Definition

A Virtual Thread is a lightweight Java thread managed mostly by the JVM rather than being permanently tied to one operating-system thread.

Overview

Virtual Thread is part of Project Loom. Its goal is to let Java run a very large number of concurrent tasks without needing the same number of OS threads.

Compared with a traditional platform thread:

  • a virtual thread is much cheaper to create
  • blocking operations such as waiting for I/O do not necessarily block an OS thread for the entire duration
  • the JVM can mount and unmount virtual threads onto a smaller pool of carrier threads

This makes virtual threads especially useful for applications with many concurrent, mostly I/O-bound tasks, such as web servers, RPC handlers, or database-backed services.

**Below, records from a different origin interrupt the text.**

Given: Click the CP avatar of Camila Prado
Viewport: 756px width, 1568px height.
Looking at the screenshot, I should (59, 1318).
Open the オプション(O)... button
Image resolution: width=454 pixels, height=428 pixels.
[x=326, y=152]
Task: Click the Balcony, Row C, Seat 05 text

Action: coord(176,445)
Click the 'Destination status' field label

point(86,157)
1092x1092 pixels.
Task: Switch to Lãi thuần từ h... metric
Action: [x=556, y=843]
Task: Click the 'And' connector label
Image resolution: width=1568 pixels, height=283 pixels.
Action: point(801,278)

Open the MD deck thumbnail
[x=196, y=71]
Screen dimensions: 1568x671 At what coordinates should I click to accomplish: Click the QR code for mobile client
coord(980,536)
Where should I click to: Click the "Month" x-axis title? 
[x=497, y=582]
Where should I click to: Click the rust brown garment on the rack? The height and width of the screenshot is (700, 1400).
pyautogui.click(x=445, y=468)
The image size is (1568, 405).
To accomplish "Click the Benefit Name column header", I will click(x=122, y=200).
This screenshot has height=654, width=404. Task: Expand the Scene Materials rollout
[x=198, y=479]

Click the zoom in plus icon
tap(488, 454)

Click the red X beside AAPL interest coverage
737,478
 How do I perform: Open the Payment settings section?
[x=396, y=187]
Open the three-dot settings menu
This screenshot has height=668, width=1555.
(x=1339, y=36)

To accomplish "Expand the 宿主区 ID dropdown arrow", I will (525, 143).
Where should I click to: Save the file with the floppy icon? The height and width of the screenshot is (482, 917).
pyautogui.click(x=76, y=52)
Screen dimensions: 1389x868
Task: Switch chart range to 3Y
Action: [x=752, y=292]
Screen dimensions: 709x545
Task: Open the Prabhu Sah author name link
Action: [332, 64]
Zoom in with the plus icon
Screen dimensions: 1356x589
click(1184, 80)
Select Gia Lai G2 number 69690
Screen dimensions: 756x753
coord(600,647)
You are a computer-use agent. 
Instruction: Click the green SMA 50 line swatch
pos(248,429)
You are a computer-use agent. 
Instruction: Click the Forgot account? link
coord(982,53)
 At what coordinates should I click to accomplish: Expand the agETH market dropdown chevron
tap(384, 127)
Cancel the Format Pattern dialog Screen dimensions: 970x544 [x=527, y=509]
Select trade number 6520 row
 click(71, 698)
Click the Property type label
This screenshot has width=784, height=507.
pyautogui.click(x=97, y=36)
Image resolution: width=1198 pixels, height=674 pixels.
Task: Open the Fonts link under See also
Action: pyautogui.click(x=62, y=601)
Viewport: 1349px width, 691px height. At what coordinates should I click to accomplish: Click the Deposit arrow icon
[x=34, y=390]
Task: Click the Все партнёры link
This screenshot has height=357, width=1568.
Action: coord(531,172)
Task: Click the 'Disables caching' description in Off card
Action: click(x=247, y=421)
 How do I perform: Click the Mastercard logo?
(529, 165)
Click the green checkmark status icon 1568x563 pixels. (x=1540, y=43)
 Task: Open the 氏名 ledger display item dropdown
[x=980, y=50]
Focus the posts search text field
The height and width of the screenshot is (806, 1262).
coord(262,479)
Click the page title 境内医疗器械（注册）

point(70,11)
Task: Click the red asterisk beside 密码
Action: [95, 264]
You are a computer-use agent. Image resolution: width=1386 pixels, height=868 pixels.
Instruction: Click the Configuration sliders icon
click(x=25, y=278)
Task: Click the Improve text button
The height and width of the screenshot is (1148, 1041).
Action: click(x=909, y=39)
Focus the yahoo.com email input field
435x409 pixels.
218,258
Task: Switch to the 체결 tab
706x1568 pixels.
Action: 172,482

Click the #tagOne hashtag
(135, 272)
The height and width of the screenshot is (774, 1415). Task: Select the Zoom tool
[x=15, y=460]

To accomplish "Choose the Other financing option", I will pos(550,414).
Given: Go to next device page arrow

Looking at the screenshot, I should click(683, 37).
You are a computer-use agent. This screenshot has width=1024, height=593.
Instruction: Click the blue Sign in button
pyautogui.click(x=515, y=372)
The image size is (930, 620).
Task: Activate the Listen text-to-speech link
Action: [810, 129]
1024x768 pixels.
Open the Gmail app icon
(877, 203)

Which Java version introduced it?

Virtual Thread was introduced in stages:

  • Java 19: first introduced as a preview feature (JEP 425)
  • Java 20: second preview (JEP 436)
  • Java 21: finalized as a standard feature (JEP 444)

Example

try (var executor = Executors.newVirtualThreadPerTaskExecutor()) {
    Future<String> future = executor.submit(() -> {
        Thread.sleep(1000);
        return "done";
    });
 
    System.out.println(future.get());
}

Here each submitted task can run in its own virtual thread.

Real-world example

One simple example is an echo-style socket server that accepts a connection and handles it in a new virtual thread:

while (true) {
    Socket clientSocket = serverSocket.accept();
    // Accept incoming connections
    // Start a service thread
    Thread.ofVirtual().start(() -> {
        try (
            PrintWriter out =
                new PrintWriter(clientSocket.getOutputStream(), true);
            BufferedReader in = new BufferedReader(
                new InputStreamReader(clientSocket.getInputStream()));
        ) {
            String inputLine;
            while ((inputLine = in.readLine()) != null) {
                System.out.println(inputLine);
                out.println(inputLine);
            }
        } catch (IOException e) {
            e.printStackTrace();
        }
    });
}

In practice, virtual threads let you write code in the familiar blocking style without paying the same scalability cost as creating one platform thread per request.

Important limitation

Virtual Thread is not a magic speed-up for CPU-bound computation.

If the bottleneck is pure CPU work, virtual threads usually do not make the program faster. Their main benefit is scalability for workloads that spend a lot of time blocked on I/O.

Relationship to existing concurrency tools

Virtual threads still work with familiar Java concurrency APIs such as ExecutorService and Future<V>.

The major change is that Java can now afford the “one task, one thread” style in many more cases than before.